*Available data*.
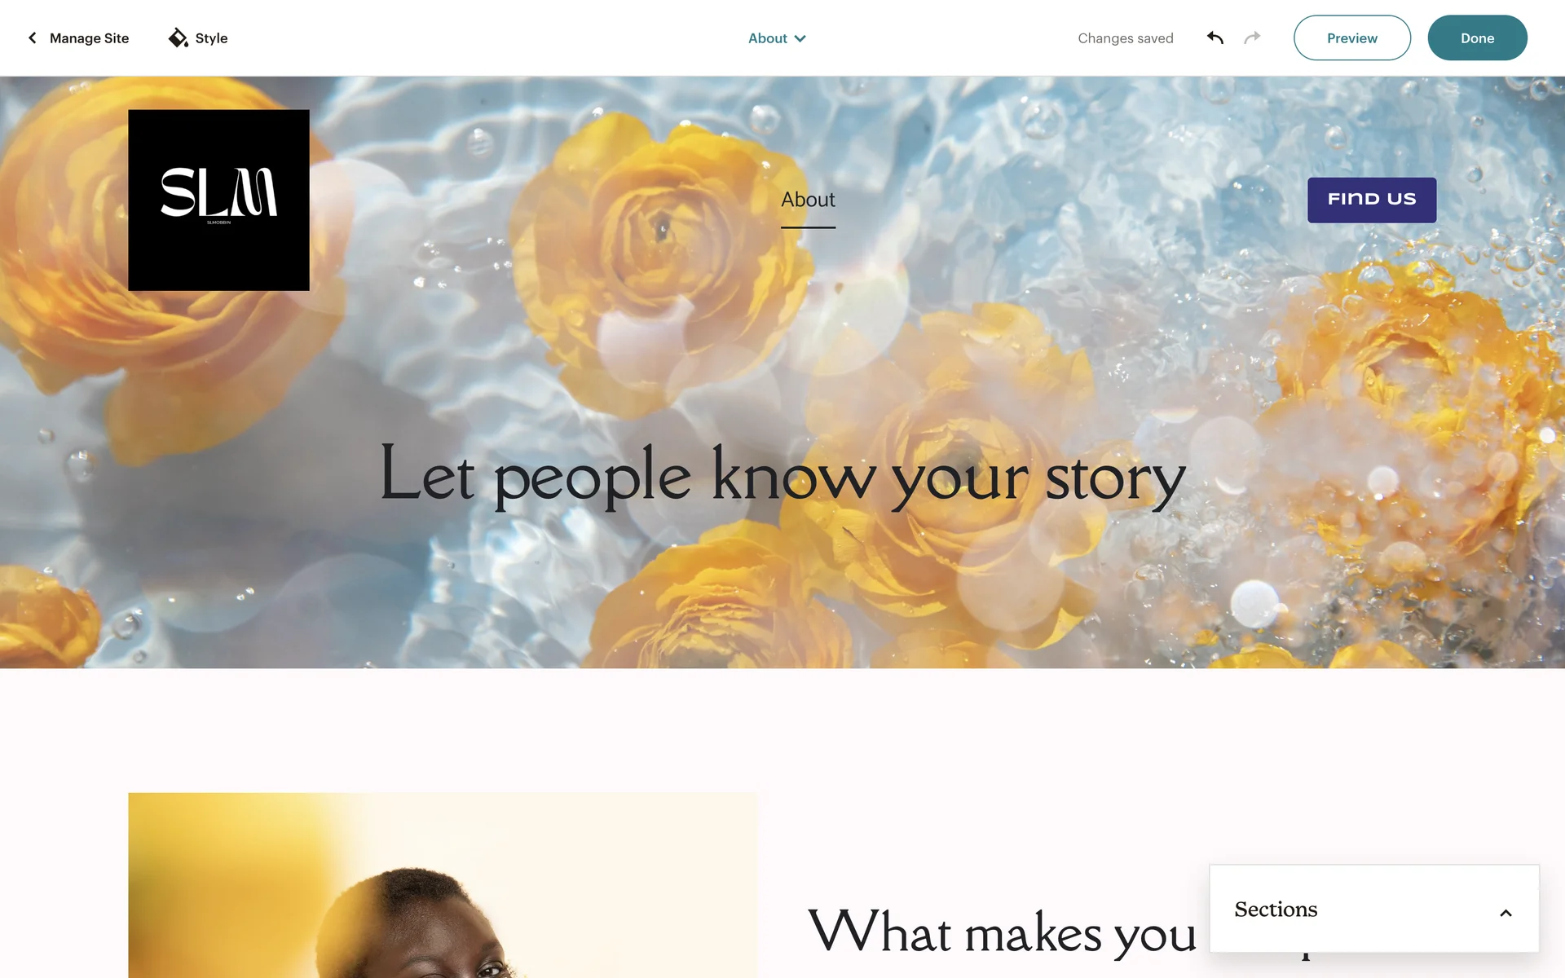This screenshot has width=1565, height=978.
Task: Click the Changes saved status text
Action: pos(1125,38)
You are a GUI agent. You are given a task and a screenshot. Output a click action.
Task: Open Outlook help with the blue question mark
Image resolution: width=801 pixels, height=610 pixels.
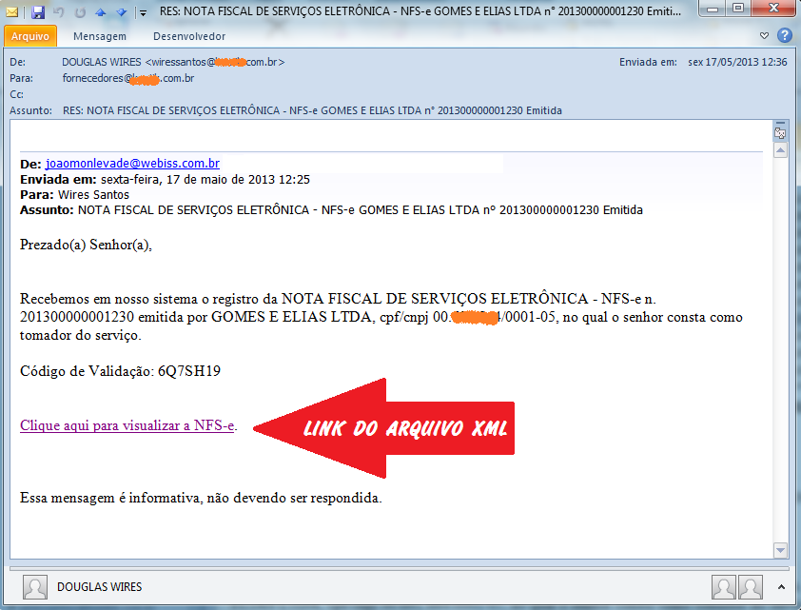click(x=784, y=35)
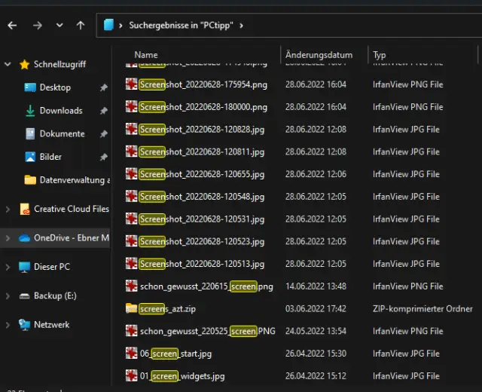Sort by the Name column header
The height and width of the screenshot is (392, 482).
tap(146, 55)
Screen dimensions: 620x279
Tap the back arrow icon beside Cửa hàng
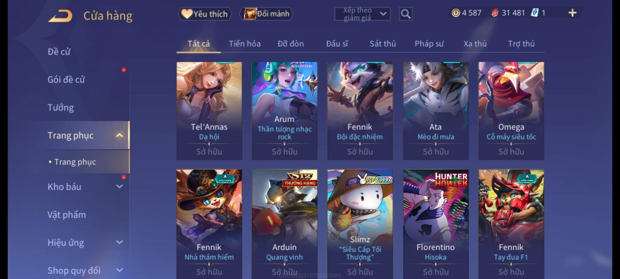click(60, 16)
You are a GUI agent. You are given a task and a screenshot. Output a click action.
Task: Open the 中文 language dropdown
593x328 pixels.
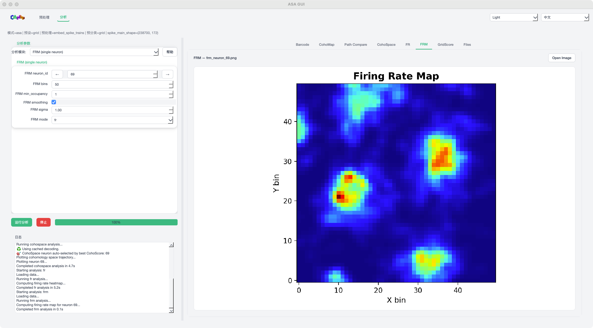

*Task prompt*. Locate the lines above that hold the word "Open". Show every one of them.

*Response to the task*.
Task: Open Outlook help with the blue question mark
Task: Open the 中文 language dropdown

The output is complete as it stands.